Even if they are placed as alternatives to the hegemonic model, TC and CE are not immune to the impacts and effects of the massification of tourism in the face of the Western processes of homogenization of cultures (HALL, 1997), which does not delegitimize them as transforming possibilities of experiences, places, and communities, and of positioning themselves on the vanguard of the questions of income generation, survival, differences, alterities, and socioeconomic emancipations, through creative exchanges, imagination, and co-participation in its production forms, which confers a character distinct from the industrial process and the capital versus work relation.
3 Methodology
The production of the data in this research was carried out through two paths and intentionalities: (i) to characterize the studied regions by surveying socioeconomic and demographic data; (ii) get to know the conception about the local development potential within the scope of CE and CT from semistructured interviews with public managers of the MRI and inquiries with councilors of the DBG.

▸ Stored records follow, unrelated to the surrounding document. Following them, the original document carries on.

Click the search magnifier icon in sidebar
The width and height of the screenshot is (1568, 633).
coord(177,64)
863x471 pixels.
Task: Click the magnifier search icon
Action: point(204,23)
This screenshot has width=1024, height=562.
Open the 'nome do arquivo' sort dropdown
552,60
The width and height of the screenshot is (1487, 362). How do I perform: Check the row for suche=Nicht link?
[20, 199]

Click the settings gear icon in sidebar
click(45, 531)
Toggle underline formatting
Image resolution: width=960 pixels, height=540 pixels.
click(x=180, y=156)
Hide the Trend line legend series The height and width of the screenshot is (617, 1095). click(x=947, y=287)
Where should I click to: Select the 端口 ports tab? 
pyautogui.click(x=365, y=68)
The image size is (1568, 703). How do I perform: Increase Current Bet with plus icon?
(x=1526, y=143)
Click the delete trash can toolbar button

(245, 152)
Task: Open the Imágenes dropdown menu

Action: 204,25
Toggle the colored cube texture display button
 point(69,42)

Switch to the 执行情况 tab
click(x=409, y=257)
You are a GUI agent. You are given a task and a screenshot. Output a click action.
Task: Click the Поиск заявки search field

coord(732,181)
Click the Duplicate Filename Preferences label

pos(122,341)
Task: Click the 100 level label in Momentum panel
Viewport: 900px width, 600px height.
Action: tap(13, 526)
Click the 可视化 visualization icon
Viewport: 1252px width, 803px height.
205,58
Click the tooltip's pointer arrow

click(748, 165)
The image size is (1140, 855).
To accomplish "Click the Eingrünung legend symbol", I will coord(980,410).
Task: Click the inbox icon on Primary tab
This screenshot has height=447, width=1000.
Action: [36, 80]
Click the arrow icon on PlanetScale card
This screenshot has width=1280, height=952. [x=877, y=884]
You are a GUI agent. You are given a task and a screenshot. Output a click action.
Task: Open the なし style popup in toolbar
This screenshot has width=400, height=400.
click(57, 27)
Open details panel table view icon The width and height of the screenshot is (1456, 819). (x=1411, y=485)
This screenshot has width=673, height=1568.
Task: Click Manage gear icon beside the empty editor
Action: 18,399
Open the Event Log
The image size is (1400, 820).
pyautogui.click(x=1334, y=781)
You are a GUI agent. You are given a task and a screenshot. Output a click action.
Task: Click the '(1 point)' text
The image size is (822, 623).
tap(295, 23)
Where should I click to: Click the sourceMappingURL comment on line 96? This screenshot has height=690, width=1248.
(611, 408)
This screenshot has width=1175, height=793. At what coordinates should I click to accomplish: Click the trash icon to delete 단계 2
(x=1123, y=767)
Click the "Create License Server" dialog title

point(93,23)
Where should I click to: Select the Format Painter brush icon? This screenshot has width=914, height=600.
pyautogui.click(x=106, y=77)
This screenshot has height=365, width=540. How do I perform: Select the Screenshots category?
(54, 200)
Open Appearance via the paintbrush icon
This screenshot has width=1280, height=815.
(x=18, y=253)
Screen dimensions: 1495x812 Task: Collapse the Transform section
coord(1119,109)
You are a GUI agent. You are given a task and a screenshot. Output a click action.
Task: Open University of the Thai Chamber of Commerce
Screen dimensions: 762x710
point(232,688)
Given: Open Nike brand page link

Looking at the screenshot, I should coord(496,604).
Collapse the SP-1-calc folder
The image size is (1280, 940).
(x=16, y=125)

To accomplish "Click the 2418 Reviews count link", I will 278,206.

The choice of the MRI and the DBG derives from the fact that there are similar historical and cultural elements, with the strong presence of Catholicism and the close relationship with traditions and the rural world that influence cultural manifestations with a local base in both regions. We emphasize that this research is inserted in broader research projects developed at the MRI and the DBG since 2016.
The secondary data was extracted from census bases disclosed by the National Institute of Statistics (INE) and the Francisco Manuel dos Santos Foundation (platform PorData.pt) in the case of Portugal, and the Brazilian Institute of Geography and Statistics (IBGE), platform IBGE.Cidades, in the case of Brazil.
As for the selection of the secondary data, some clarifications are necessary. The census surveys occur every ten years in both countries, with the next surveys werepredicted for 2021 in both. In this sense, the information relevant to this research -population, population density, unemployment rate, and average monthly wage per capita of the workers - are available in the estimates modality and date from 2017 (Brazil) and 2018 (Portugal). Moreover, the economic data of the MRI was converted into Euro, the currency of the European Union, regarding the purchase values in the exchange market (R$ 3.9672 per 1.00 €) of the antepenultimate day of the year (12/29/2017), a choice made due to the stability of the European currency. The pieces of information were drawn up as a panoramic device that depicts the reality and points to the importance of culture, tourism, and locality in the leveraging of regional development, and signals the evidence of the development aspects that agents shall consider.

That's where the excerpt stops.